**Dataset excerpts**
____
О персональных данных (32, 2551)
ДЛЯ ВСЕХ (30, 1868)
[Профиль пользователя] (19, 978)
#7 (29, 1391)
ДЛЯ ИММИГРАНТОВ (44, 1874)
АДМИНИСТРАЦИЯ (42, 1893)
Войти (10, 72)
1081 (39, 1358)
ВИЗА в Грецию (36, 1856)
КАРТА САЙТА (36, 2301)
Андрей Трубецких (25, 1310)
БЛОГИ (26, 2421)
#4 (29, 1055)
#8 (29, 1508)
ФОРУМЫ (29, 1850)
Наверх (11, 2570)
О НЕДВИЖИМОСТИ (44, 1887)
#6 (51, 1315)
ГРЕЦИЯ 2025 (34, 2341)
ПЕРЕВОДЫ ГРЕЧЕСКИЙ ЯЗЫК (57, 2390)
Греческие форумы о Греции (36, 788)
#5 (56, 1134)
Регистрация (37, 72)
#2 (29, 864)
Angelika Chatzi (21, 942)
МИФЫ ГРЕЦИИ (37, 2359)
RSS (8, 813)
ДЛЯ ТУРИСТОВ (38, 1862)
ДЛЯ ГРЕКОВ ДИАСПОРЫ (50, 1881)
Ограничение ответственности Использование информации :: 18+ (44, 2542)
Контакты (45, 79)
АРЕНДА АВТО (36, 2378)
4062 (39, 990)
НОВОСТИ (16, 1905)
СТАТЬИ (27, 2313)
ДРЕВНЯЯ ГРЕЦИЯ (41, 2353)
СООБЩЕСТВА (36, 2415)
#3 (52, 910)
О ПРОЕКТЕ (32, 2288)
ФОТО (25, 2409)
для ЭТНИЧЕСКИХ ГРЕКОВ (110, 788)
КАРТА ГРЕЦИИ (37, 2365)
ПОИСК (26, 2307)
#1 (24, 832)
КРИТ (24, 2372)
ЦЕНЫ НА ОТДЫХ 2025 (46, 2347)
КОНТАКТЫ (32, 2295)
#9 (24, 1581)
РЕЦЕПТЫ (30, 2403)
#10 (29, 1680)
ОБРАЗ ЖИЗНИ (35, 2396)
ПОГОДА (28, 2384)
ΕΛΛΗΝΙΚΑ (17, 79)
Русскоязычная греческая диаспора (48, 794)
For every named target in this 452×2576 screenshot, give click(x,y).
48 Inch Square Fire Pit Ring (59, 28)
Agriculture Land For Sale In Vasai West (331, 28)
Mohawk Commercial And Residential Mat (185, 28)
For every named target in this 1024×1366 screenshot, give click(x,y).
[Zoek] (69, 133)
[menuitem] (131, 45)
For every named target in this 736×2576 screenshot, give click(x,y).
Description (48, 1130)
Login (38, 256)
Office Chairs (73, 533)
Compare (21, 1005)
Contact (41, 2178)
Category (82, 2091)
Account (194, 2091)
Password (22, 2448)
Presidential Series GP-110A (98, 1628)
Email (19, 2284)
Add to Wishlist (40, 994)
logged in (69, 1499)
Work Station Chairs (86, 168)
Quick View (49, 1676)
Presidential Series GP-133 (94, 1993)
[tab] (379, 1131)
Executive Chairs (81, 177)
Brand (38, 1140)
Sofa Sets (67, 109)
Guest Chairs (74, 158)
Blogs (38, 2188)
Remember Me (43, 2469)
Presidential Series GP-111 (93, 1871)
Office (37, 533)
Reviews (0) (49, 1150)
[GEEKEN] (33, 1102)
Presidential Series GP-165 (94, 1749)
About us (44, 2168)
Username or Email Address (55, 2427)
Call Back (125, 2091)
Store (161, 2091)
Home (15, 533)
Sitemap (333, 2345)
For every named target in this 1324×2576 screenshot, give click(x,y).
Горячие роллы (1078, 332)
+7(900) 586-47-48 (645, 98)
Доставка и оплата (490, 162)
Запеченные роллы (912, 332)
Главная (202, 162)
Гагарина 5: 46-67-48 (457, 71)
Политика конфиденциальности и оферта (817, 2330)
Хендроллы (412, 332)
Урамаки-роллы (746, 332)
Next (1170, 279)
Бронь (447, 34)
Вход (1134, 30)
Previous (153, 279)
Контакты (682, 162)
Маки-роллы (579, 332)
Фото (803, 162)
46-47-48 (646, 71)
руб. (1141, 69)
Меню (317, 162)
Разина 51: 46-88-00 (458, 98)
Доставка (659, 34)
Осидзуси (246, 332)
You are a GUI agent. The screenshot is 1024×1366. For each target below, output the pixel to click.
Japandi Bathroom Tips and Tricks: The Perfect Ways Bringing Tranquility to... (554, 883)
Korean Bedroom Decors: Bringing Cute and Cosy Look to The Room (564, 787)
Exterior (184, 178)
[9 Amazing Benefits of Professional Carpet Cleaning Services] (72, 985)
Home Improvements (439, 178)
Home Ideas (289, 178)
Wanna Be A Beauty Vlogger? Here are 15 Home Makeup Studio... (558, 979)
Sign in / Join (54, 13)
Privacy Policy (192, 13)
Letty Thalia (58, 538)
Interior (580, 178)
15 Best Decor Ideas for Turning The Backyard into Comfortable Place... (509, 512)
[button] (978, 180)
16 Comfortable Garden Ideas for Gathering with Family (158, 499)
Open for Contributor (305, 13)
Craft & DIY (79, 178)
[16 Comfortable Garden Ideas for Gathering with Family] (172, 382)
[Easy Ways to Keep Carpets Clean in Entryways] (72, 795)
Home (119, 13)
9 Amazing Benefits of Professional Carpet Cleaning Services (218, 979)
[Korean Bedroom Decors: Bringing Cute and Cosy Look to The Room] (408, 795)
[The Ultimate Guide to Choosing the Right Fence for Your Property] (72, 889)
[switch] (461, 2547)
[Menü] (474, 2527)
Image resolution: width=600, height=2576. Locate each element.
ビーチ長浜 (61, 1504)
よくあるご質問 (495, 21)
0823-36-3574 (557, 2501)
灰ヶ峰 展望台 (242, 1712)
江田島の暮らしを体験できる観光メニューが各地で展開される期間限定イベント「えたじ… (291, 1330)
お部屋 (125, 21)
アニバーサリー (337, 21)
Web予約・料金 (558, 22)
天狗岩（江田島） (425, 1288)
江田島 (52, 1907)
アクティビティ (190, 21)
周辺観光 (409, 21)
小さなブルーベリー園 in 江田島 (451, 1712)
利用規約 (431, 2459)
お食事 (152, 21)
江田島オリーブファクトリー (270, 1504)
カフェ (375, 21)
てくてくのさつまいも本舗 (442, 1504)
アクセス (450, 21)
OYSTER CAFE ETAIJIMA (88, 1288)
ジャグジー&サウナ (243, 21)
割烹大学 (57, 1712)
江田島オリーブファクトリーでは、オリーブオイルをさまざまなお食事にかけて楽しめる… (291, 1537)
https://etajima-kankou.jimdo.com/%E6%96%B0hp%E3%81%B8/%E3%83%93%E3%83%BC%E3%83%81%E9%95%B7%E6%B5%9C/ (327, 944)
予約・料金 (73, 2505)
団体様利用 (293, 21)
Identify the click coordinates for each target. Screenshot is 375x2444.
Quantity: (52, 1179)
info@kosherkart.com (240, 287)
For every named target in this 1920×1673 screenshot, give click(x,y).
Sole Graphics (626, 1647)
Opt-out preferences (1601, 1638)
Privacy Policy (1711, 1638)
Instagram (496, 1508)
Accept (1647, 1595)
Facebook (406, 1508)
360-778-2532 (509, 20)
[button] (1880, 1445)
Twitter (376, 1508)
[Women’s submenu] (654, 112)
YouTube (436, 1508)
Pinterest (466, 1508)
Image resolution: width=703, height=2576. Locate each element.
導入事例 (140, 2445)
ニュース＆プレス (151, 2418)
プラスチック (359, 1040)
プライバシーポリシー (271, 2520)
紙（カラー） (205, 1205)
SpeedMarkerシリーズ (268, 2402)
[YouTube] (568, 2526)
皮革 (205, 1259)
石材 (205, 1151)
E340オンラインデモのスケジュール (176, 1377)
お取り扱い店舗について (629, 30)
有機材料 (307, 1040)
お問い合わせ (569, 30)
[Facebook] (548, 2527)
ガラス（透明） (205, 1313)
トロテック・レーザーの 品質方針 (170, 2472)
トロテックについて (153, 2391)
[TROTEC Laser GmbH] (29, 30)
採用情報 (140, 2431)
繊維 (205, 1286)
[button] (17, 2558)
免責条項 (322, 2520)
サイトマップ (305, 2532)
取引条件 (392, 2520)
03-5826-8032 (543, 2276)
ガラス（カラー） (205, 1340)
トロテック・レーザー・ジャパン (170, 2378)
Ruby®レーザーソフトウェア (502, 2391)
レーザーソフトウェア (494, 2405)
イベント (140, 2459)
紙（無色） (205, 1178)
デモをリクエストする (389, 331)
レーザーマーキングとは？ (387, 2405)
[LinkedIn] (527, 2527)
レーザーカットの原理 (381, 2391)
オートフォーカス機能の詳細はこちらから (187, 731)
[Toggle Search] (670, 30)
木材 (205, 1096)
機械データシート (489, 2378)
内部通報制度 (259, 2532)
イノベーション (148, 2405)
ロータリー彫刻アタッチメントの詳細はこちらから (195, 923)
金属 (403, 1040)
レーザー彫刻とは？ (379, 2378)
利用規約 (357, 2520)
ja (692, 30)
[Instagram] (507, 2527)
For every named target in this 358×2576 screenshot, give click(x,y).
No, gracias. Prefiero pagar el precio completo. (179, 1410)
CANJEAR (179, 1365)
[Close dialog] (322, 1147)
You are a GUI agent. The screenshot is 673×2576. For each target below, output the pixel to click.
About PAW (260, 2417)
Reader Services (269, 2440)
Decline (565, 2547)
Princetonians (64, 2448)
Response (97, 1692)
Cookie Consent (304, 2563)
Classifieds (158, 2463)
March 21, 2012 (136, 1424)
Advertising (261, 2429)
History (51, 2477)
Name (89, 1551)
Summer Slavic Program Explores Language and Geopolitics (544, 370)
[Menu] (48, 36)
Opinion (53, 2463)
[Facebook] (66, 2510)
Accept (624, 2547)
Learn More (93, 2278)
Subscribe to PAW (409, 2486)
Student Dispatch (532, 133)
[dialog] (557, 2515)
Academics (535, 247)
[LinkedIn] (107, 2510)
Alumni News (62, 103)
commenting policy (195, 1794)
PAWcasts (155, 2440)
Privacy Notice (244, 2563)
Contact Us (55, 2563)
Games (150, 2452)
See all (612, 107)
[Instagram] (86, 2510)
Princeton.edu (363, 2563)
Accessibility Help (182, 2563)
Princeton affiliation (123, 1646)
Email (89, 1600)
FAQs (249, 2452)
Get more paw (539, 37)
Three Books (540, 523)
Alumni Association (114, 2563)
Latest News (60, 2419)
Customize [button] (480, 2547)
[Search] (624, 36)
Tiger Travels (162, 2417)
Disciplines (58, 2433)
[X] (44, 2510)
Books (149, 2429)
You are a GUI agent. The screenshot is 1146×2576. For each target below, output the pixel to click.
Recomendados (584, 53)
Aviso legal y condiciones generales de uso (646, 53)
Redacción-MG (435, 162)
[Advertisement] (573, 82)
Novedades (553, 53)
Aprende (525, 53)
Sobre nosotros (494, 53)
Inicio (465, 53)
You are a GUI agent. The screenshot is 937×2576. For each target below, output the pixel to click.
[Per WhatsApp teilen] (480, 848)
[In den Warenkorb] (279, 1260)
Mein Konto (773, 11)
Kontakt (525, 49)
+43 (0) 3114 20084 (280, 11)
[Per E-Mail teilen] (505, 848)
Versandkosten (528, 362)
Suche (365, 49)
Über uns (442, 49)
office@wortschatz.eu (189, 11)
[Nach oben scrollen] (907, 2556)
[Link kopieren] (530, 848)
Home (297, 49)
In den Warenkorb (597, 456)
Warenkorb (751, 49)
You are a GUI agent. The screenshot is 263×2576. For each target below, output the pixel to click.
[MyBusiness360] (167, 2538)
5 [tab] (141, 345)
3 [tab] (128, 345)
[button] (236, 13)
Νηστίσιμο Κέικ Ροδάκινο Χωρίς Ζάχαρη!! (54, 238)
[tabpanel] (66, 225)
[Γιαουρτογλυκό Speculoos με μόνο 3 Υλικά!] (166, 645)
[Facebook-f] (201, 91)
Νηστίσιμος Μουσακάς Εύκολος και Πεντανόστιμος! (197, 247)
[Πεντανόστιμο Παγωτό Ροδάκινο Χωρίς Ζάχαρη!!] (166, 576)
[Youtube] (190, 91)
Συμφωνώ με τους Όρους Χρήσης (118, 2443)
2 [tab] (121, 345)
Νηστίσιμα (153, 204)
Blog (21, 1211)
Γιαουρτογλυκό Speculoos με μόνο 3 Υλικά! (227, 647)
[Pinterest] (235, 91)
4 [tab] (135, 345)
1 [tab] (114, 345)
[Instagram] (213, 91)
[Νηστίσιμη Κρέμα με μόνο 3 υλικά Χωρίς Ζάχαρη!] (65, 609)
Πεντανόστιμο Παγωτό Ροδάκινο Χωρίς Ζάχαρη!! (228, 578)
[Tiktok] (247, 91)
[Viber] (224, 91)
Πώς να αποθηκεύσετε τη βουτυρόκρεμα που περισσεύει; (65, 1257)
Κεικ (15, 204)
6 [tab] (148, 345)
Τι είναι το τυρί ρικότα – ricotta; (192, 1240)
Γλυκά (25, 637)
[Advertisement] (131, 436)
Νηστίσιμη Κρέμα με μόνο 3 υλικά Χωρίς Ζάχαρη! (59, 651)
____
**What is expected**
Say only the number of lines of the data above in which the string "Home" occurs.

**Exercise output**
6